Task goal.
Copy every line of the following data that includes the string "screenshot".

Collected data
[Start of Attachment]
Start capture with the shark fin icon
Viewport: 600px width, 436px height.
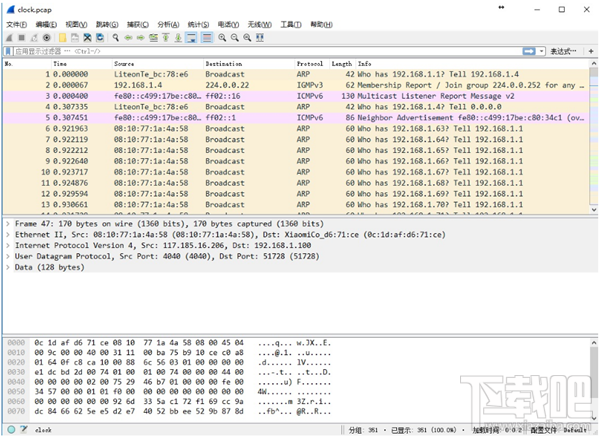coord(8,37)
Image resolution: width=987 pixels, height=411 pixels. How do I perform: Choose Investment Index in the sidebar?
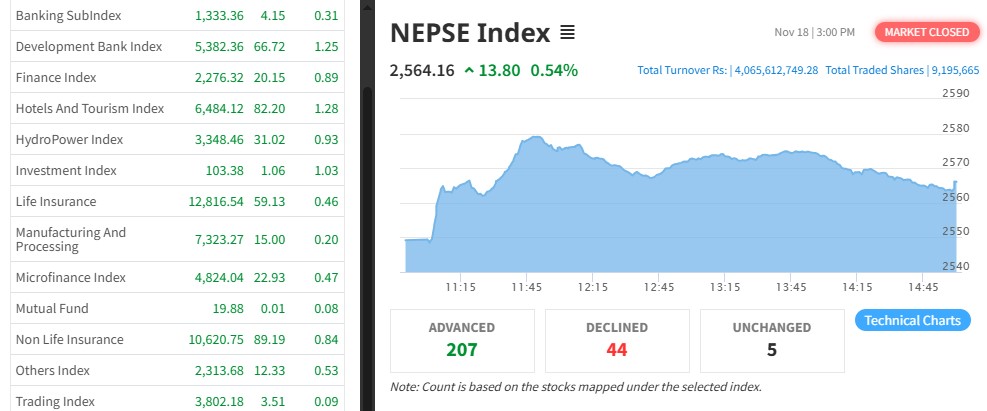pos(66,170)
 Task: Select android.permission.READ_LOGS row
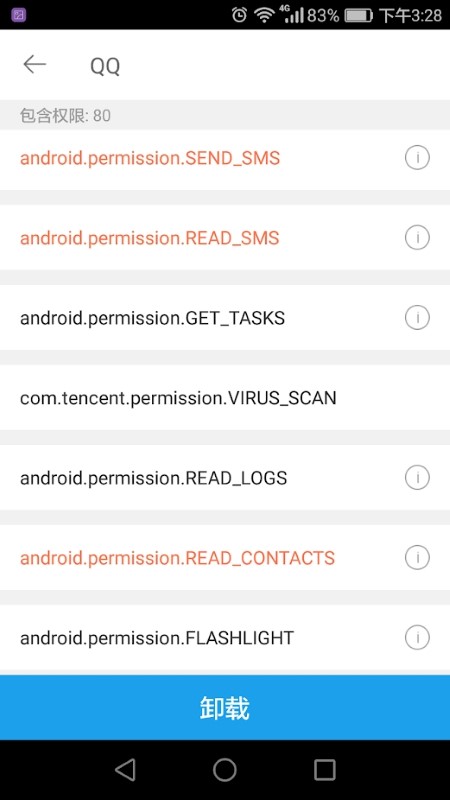coord(225,478)
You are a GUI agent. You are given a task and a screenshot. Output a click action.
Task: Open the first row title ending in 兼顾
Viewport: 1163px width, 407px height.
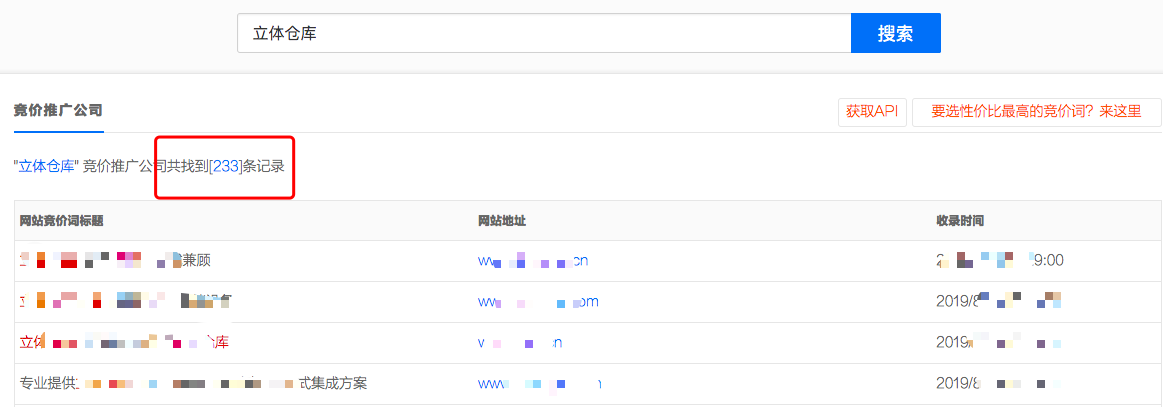[x=115, y=260]
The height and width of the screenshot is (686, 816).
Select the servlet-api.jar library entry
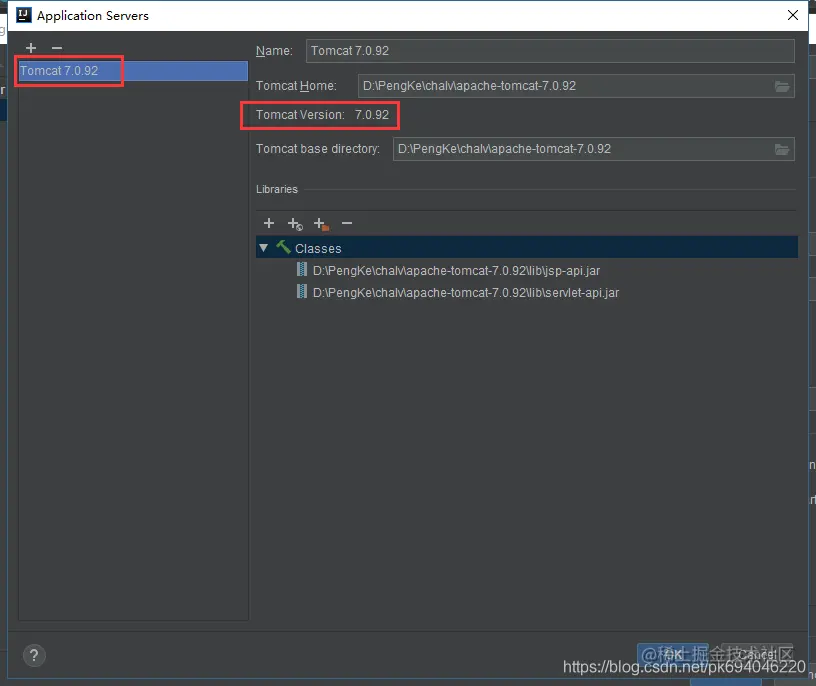(465, 292)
[End of Attachment]
Finished task.
You are a GUI agent. You are given a task and a screenshot. Output a click action.
The height and width of the screenshot is (686, 816).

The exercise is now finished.